● CHALLENGE:
Please render every line of the rows below as a Markdown table with the columns No. and Line, numbering the lines in order and skipping any blank ones.

● AVAILABLE DATA:
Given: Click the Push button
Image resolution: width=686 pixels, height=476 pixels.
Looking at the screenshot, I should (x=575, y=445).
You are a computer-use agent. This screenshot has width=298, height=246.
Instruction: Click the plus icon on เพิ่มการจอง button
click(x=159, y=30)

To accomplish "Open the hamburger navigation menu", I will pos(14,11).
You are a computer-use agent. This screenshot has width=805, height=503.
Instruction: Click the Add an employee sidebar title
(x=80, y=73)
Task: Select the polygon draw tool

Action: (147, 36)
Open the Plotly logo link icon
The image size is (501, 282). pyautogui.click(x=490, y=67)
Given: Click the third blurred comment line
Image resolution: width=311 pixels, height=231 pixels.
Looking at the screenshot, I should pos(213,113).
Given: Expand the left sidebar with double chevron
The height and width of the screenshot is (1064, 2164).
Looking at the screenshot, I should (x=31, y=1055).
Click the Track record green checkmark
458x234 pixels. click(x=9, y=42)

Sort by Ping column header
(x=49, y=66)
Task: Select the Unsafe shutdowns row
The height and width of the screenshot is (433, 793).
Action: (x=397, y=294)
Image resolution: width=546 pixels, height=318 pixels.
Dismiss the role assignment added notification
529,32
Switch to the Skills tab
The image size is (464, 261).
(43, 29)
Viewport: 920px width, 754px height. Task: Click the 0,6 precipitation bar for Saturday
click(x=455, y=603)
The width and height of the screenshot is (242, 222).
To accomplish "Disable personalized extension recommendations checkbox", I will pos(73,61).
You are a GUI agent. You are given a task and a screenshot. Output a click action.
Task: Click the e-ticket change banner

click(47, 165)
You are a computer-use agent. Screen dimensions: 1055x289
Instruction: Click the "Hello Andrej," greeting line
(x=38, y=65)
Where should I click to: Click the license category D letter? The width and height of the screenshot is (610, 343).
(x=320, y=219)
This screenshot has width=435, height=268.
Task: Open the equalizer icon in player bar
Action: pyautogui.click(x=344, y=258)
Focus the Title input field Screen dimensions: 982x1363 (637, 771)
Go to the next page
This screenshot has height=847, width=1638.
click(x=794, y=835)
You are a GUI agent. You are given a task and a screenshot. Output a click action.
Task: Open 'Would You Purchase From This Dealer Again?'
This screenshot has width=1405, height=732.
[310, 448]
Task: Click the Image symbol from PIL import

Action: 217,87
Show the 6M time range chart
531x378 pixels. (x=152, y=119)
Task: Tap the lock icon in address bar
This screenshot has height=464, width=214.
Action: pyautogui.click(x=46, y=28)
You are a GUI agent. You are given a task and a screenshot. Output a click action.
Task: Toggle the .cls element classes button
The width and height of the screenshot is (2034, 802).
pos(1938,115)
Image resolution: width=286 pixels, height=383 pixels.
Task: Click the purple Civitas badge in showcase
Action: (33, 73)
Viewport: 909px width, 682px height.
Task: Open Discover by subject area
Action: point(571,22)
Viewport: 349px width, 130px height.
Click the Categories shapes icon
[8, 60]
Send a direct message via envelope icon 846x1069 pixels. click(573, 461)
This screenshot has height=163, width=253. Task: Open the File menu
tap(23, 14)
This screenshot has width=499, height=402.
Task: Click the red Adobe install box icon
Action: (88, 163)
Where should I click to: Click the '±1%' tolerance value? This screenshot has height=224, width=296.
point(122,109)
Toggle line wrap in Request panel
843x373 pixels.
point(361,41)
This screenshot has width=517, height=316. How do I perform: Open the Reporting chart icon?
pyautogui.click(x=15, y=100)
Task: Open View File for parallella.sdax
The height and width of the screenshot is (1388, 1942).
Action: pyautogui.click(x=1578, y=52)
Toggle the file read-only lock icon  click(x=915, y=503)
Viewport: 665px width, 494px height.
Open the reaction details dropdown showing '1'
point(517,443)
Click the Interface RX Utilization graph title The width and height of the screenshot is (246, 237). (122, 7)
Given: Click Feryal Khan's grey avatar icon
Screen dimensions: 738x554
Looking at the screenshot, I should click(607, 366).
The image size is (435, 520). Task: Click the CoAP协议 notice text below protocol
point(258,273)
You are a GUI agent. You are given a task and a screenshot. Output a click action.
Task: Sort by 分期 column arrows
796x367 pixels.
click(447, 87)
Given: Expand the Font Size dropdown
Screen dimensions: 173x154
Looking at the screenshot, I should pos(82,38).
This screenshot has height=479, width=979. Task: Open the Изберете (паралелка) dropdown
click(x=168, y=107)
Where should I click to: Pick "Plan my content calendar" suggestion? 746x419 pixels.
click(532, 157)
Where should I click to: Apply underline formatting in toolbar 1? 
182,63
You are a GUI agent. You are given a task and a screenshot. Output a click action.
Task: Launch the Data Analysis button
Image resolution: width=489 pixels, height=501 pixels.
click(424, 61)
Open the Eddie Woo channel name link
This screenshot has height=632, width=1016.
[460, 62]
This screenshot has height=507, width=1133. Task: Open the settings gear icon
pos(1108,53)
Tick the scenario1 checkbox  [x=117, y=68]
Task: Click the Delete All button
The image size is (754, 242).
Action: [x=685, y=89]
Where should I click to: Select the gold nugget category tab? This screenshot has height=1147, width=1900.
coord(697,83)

● EXERCISE RESPONSE:
| No. | Line |
|---|---|
| 1 | Given: Click the Push button |
| 2 | Image resolution: width=686 pixels, height=476 pixels. |
| 3 | Looking at the screenshot, I should (x=575, y=445). |
| 4 | You are a computer-use agent. This screenshot has width=298, height=246. |
| 5 | Instruction: Click the plus icon on เพิ่มการจอง button |
| 6 | click(x=159, y=30) |
| 7 | To accomplish "Open the hamburger navigation menu", I will pos(14,11). |
| 8 | You are a computer-use agent. This screenshot has width=805, height=503. |
| 9 | Instruction: Click the Add an employee sidebar title |
| 10 | (x=80, y=73) |
| 11 | Task: Select the polygon draw tool |
| 12 | Action: (147, 36) |
| 13 | Open the Plotly logo link icon |
| 14 | The image size is (501, 282). pyautogui.click(x=490, y=67) |
| 15 | Given: Click the third blurred comment line |
| 16 | Image resolution: width=311 pixels, height=231 pixels. |
| 17 | Looking at the screenshot, I should pos(213,113). |
| 18 | Given: Expand the left sidebar with double chevron |
| 19 | The height and width of the screenshot is (1064, 2164). |
| 20 | Looking at the screenshot, I should (x=31, y=1055). |
| 21 | Click the Track record green checkmark |
| 22 | 458x234 pixels. click(x=9, y=42) |
| 23 | Sort by Ping column header |
| 24 | (x=49, y=66) |
| 25 | Task: Select the Unsafe shutdowns row |
| 26 | The height and width of the screenshot is (433, 793). |
| 27 | Action: (x=397, y=294) |
| 28 | Image resolution: width=546 pixels, height=318 pixels. |
| 29 | Dismiss the role assignment added notification |
| 30 | 529,32 |
| 31 | Switch to the Skills tab |
| 32 | The image size is (464, 261). |
| 33 | (43, 29) |
| 34 | Viewport: 920px width, 754px height. Task: Click the 0,6 precipitation bar for Saturday |
| 35 | click(x=455, y=603) |
| 36 | The width and height of the screenshot is (242, 222). |
| 37 | To accomplish "Disable personalized extension recommendations checkbox", I will pos(73,61). |
| 38 | You are a GUI agent. You are given a task and a screenshot. Output a click action. |
| 39 | Task: Click the e-ticket change banner |
| 40 | click(47, 165) |
| 41 | You are a computer-use agent. Screen dimensions: 1055x289 |
| 42 | Instruction: Click the "Hello Andrej," greeting line |
| 43 | (x=38, y=65) |
| 44 | Where should I click to: Click the license category D letter? The width and height of the screenshot is (610, 343). |
| 45 | (x=320, y=219) |
| 46 | This screenshot has width=435, height=268. |
| 47 | Task: Open the equalizer icon in player bar |
| 48 | Action: pyautogui.click(x=344, y=258) |
| 49 | Focus the Title input field Screen dimensions: 982x1363 (637, 771) |
| 50 | Go to the next page |
| 51 | This screenshot has height=847, width=1638. |
| 52 | click(x=794, y=835) |
| 53 | You are a GUI agent. You are given a task and a screenshot. Output a click action. |
| 54 | Task: Open 'Would You Purchase From This Dealer Again?' |
| 55 | This screenshot has width=1405, height=732. |
| 56 | [310, 448] |
| 57 | Task: Click the Image symbol from PIL import |
| 58 | Action: 217,87 |
| 59 | Show the 6M time range chart |
| 60 | 531x378 pixels. (x=152, y=119) |
| 61 | Task: Tap the lock icon in address bar |
| 62 | This screenshot has height=464, width=214. |
| 63 | Action: pyautogui.click(x=46, y=28) |
| 64 | You are a GUI agent. You are given a task and a screenshot. Output a click action. |
| 65 | Task: Toggle the .cls element classes button |
| 66 | The width and height of the screenshot is (2034, 802). |
| 67 | pos(1938,115) |
| 68 | Image resolution: width=286 pixels, height=383 pixels. |
| 69 | Task: Click the purple Civitas badge in showcase |
| 70 | Action: (33, 73) |
| 71 | Viewport: 909px width, 682px height. |
| 72 | Task: Open Discover by subject area |
| 73 | Action: point(571,22) |
| 74 | Viewport: 349px width, 130px height. |
| 75 | Click the Categories shapes icon |
| 76 | [8, 60] |
| 77 | Send a direct message via envelope icon 846x1069 pixels. click(573, 461) |
| 78 | This screenshot has height=163, width=253. Task: Open the File menu |
| 79 | tap(23, 14) |
| 80 | This screenshot has width=499, height=402. |
| 81 | Task: Click the red Adobe install box icon |
| 82 | Action: (88, 163) |
| 83 | Where should I click to: Click the '±1%' tolerance value? This screenshot has height=224, width=296. |
| 84 | point(122,109) |
| 85 | Toggle line wrap in Request panel |
| 86 | 843x373 pixels. |
| 87 | point(361,41) |
| 88 | This screenshot has width=517, height=316. How do I perform: Open the Reporting chart icon? |
| 89 | pyautogui.click(x=15, y=100) |
| 90 | Task: Open View File for parallella.sdax |
| 91 | The height and width of the screenshot is (1388, 1942). |
| 92 | Action: pyautogui.click(x=1578, y=52) |
| 93 | Toggle the file read-only lock icon  click(x=915, y=503) |
| 94 | Viewport: 665px width, 494px height. |
| 95 | Open the reaction details dropdown showing '1' |
| 96 | point(517,443) |
| 97 | Click the Interface RX Utilization graph title The width and height of the screenshot is (246, 237). (122, 7) |
| 98 | Given: Click Feryal Khan's grey avatar icon |
| 99 | Screen dimensions: 738x554 |
| 100 | Looking at the screenshot, I should click(607, 366). |
| 101 | The image size is (435, 520). Task: Click the CoAP协议 notice text below protocol |
| 102 | point(258,273) |
| 103 | You are a GUI agent. You are given a task and a screenshot. Output a click action. |
| 104 | Task: Sort by 分期 column arrows |
| 105 | 796x367 pixels. |
| 106 | click(447, 87) |
| 107 | Given: Expand the Font Size dropdown |
| 108 | Screen dimensions: 173x154 |
| 109 | Looking at the screenshot, I should pos(82,38). |
| 110 | This screenshot has height=479, width=979. Task: Open the Изберете (паралелка) dropdown |
| 111 | click(x=168, y=107) |
| 112 | Where should I click to: Pick "Plan my content calendar" suggestion? 746x419 pixels. |
| 113 | click(532, 157) |
| 114 | Where should I click to: Apply underline formatting in toolbar 1?  |
| 115 | 182,63 |
| 116 | You are a GUI agent. You are given a task and a screenshot. Output a click action. |
| 117 | Task: Launch the Data Analysis button |
| 118 | Image resolution: width=489 pixels, height=501 pixels. |
| 119 | click(424, 61) |
| 120 | Open the Eddie Woo channel name link |
| 121 | This screenshot has height=632, width=1016. |
| 122 | [460, 62] |
| 123 | This screenshot has height=507, width=1133. Task: Open the settings gear icon |
| 124 | pos(1108,53) |
| 125 | Tick the scenario1 checkbox  [x=117, y=68] |
| 126 | Task: Click the Delete All button |
| 127 | The image size is (754, 242). |
| 128 | Action: [x=685, y=89] |
| 129 | Where should I click to: Select the gold nugget category tab? This screenshot has height=1147, width=1900. |
| 130 | coord(697,83) |